SSD-MobilenetV1

Description

SSD-MobilenetV1 is an object detection model that uses a Single Shot MultiBox Detector (SSD) approach to predict object classes for boundary boxes.

SSD is a CNN that enables the model to only need to take one single shot to detect multiple objects in an image, and MobileNet is a CNN base network that provides high-level features for object detection. The combination of these two model frameworks produces an efficient, high-accuracy detection model that requires less computational cost.

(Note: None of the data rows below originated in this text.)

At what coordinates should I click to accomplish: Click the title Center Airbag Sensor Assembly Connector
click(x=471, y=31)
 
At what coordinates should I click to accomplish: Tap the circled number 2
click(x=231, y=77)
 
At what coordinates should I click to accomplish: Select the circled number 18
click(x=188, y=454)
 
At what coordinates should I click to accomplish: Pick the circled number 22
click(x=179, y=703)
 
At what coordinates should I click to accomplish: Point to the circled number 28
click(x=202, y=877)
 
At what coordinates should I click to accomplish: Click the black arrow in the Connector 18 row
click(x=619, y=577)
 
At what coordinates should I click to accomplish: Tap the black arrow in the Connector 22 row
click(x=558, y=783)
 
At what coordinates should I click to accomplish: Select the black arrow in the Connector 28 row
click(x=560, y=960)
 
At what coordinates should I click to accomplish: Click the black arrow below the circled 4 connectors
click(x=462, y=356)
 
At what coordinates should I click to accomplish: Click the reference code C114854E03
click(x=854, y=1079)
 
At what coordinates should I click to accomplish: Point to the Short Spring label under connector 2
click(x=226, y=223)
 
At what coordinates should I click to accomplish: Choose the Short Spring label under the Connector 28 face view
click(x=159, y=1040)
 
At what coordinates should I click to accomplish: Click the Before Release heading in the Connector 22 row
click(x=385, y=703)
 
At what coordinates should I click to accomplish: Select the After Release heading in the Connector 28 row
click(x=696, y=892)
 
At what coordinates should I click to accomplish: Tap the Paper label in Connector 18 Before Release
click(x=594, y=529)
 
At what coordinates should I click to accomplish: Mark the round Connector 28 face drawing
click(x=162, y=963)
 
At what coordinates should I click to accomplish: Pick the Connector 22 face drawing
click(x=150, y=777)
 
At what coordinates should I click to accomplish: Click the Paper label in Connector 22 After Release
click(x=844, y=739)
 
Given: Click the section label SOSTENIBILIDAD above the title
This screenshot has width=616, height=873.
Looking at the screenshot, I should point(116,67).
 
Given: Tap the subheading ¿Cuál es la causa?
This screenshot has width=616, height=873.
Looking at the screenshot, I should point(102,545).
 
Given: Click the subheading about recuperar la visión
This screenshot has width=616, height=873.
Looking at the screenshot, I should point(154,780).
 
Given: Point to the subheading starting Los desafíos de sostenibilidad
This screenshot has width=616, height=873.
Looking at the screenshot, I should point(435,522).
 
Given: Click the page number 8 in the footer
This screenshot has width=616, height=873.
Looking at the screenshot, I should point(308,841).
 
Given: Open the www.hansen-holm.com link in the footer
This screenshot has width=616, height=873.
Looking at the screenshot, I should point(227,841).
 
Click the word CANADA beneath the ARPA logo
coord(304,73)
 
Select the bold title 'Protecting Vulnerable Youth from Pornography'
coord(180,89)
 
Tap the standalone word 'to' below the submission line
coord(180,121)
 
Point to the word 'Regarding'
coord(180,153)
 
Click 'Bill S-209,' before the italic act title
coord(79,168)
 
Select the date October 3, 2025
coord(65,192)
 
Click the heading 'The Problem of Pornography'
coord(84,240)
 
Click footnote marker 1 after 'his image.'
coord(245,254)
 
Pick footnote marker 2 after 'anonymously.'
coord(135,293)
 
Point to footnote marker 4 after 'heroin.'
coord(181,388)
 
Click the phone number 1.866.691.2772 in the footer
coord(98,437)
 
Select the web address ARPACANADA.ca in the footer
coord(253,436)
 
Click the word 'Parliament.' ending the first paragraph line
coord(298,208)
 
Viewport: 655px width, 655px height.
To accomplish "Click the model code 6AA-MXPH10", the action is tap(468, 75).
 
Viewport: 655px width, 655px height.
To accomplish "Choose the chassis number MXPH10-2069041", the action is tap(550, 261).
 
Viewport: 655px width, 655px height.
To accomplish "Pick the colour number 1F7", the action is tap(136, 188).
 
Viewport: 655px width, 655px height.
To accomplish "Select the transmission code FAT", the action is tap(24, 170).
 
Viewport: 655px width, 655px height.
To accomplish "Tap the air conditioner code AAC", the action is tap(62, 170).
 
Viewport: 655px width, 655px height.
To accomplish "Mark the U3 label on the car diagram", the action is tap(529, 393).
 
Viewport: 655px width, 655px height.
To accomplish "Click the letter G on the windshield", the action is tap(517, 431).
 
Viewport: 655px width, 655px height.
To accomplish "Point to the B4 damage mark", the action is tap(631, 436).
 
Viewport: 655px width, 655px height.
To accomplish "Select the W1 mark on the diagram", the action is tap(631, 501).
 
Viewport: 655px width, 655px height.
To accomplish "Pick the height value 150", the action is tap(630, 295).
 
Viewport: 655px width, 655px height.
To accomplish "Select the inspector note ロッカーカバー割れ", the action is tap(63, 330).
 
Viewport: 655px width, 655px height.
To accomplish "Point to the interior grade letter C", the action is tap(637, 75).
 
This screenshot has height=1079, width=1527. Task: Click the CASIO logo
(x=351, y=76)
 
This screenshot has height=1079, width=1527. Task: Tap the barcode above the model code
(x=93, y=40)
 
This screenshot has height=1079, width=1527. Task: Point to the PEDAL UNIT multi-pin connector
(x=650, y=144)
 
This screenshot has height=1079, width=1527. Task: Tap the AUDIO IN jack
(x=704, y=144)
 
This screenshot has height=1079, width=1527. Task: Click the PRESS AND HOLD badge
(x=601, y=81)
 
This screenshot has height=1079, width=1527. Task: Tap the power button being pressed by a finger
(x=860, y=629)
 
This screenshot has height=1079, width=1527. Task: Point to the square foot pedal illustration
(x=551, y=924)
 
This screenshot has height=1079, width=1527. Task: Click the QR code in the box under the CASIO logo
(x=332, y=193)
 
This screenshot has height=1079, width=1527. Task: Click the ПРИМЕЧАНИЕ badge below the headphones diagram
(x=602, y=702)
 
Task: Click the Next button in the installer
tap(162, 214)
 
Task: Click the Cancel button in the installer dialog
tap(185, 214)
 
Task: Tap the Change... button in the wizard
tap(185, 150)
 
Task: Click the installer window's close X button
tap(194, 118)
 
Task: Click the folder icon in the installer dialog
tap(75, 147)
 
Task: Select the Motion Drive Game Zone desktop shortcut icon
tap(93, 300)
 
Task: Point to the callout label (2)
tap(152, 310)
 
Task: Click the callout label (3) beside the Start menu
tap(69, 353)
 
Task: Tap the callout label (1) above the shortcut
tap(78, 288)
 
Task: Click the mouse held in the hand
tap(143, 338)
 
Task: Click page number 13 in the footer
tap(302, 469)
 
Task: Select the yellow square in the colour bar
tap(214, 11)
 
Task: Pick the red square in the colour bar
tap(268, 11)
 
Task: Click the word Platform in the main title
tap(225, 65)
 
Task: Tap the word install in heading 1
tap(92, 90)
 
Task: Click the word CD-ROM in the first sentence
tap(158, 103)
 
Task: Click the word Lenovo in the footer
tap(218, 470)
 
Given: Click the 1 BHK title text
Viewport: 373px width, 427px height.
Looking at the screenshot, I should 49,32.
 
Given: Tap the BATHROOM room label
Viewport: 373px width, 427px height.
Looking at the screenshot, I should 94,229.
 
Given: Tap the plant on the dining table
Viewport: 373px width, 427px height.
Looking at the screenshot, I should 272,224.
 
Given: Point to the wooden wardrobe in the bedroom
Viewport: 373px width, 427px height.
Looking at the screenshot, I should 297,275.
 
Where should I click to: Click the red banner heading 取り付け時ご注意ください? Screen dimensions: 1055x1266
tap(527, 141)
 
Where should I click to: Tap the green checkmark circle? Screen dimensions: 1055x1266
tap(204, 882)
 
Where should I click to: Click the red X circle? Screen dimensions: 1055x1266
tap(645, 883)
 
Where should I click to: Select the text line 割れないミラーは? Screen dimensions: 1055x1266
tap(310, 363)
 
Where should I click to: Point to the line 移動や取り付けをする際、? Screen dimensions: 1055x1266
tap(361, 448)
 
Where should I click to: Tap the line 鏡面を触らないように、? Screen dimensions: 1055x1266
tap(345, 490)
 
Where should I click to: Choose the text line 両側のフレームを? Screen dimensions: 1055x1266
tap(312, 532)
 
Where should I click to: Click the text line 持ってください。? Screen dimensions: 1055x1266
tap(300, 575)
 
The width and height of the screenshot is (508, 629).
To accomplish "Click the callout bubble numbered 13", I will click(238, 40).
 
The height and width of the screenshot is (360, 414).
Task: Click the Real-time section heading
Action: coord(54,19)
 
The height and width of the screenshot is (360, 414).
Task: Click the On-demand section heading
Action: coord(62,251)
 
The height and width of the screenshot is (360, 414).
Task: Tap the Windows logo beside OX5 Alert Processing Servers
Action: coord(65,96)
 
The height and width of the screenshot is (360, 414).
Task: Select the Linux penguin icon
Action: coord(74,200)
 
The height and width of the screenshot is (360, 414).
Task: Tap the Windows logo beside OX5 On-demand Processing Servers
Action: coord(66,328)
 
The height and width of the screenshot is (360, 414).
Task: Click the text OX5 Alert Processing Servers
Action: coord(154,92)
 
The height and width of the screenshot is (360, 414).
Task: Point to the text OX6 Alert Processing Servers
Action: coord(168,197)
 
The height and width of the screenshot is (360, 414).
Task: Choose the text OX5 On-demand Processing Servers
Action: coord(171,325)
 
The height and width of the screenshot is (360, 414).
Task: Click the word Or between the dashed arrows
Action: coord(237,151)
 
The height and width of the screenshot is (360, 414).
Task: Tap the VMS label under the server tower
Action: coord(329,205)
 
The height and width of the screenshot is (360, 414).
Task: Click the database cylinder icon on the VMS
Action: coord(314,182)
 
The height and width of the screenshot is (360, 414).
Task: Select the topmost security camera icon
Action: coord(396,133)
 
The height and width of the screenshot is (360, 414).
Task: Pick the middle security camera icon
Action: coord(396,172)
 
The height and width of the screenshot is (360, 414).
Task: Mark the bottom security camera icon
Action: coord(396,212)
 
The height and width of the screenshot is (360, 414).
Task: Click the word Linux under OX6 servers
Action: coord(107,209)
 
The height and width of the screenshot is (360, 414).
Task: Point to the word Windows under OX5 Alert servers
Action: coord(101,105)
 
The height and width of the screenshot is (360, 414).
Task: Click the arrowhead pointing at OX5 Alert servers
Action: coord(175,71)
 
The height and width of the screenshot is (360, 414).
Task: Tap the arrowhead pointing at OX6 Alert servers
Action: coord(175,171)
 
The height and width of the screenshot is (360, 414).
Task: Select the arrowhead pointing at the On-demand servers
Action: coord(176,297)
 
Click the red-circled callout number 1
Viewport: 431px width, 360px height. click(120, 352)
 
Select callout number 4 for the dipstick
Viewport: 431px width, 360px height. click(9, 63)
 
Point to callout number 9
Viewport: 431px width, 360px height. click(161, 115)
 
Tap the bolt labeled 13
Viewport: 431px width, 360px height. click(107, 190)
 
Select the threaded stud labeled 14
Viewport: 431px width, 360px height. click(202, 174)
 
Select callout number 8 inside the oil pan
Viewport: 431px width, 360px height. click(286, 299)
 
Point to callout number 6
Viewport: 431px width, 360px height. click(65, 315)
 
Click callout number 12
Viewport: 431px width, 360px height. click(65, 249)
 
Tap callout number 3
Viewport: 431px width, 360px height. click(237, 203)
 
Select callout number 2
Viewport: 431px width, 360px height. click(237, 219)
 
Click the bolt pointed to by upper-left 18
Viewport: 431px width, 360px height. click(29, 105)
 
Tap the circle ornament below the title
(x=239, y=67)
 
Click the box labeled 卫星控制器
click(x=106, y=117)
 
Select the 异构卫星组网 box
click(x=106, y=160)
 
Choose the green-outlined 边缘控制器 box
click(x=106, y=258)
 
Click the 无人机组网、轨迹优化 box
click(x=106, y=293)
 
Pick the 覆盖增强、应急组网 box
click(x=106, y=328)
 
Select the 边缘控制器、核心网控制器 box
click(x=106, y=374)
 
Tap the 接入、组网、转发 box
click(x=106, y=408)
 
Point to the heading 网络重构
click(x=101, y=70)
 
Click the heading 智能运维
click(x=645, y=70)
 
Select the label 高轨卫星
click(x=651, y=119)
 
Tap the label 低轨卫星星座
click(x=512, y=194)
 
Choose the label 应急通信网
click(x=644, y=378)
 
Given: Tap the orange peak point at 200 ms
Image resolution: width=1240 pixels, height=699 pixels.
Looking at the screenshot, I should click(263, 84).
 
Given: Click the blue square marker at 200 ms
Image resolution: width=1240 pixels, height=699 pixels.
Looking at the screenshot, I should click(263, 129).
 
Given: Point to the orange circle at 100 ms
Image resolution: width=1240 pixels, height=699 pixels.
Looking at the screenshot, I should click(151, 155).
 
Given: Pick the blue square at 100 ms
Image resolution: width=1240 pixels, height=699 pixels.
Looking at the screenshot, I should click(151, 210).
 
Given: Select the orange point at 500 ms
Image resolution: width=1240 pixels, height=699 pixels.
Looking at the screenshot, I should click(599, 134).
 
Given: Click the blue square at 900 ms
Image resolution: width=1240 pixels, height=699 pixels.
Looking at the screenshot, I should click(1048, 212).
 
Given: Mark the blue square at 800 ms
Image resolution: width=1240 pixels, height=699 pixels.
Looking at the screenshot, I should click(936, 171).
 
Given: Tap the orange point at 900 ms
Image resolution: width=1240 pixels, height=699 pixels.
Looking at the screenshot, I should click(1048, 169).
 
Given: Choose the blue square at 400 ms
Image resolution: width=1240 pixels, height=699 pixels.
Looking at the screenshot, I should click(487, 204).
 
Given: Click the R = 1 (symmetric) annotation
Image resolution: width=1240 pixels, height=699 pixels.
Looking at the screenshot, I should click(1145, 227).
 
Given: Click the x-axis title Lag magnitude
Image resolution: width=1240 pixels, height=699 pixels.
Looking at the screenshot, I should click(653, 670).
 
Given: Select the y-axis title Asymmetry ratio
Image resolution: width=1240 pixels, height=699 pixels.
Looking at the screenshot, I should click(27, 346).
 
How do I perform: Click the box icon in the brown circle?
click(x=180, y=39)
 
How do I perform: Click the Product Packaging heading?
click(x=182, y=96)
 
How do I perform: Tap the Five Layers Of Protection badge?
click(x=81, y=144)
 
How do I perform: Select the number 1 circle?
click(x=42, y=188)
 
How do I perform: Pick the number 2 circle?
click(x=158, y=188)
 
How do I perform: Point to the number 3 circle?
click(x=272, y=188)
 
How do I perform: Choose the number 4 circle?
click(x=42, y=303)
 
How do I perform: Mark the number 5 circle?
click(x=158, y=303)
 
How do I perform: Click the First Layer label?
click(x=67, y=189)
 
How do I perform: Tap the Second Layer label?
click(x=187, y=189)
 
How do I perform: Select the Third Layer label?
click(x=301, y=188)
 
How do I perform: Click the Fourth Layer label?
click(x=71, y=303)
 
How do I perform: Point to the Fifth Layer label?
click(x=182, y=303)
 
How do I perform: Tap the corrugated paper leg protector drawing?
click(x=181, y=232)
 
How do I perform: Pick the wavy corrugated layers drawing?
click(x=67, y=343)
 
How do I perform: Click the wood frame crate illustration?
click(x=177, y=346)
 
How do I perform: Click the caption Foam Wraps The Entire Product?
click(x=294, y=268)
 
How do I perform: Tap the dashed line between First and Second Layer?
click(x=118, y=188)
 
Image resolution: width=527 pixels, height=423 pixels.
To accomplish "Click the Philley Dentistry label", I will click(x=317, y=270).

The SSD-MobilenetV1 is suitable for mobile and embedded vision applications.

Model

Model	Download	Download (with sample test data)	ONNX version	Opset version	mAP
SSD-MobilenetV1	29.3 MB	27.9 MB	1.7.0	10
SSD-MobilenetV1-12	28.1 MB	24.3 MB	1.9.0	12	0.2303
SSD-MobilenetV1-12-int8	8.5 MB	5.5 MB	1.9.0	12	0.2285

Compared with the fp32 SSD-MobilenetV1-12, int8 SSD-MobilenetV1-12's mAP drop ratio is 0.78% and performance improvement is 1.15x.

Note

The performance depends on the test hardware. Performance data here is collected with Intel® Xeon® Platinum 8280 Processor, 1s 4c per instance, CentOS Linux 8.3, data batch size is 1.

Source

Tensorflow SSD-MobileNetV1 ==> ONNX SSD-MobileNetV1 ONNX SSD-MobileNetV1 ==> Quantized ONNX SSD-MobileNetV1

Inference

Running inference

Refer to this conversion and inference notebook for more details on how to inference this model using onnxruntime and define environment variables for the model.

import onnxruntime as rt

# Load model and run inference
# Start from ORT 1.10, ORT requires explicitly setting the providers parameter if you want to use execution providers
# other than the default CPU provider (as opposed to the previous behavior of providers getting set/registered by default
# based on the build flags) when instantiating InferenceSession.
# For example, if NVIDIA GPU is available and ORT Python package is built with CUDA, then call API as following:
# rt.InferenceSession(path/to/model, providers=['CUDAExecutionProvider'])
sess = rt.InferenceSession(os.path.join(WORK, MODEL + ".onnx"))
result = sess.run(outputs, {"image_tensor:0": img_data})
num_detections, detection_boxes, detection_scores, detection_classes = result

# print number of detections
print(num_detections)
print(detection_classes)

# produce outputs in this order
outputs = ["num_detections:0", "detection_boxes:0", "detection_scores:0", "detection_classes:0"]

Input

This model does not require fixed image dimensions. Input batch size is 1, with 3 color channels. Image has these variables: (batch_size, height, width, channels).

Preprocessing

The following code shows how preprocessing is done. For more information and an example on how preprocessing is done, please visit the tf2onnx conversion and inference notebook for this model.

import numpy as np
from PIL import Image, ImageDraw, ImageColor
import math
import matplotlib.pyplot as plt

# open and display image file
img = Image.open("image file")
plt.axis('off')
plt.imshow(img)
plt.show()

# reshape the flat array returned by img.getdata() to HWC and than add an additial
dimension to make NHWC, aka a batch of images with 1 image in it
img_data = np.array(img.getdata()).reshape(img.size[1], img.size[0], 3)
img_data = np.expand_dims(img_data.astype(np.uint8), axis=0)

Output

It outputs the image with boundary boxes and labels. The full list of classes can be found in the COCO dataset.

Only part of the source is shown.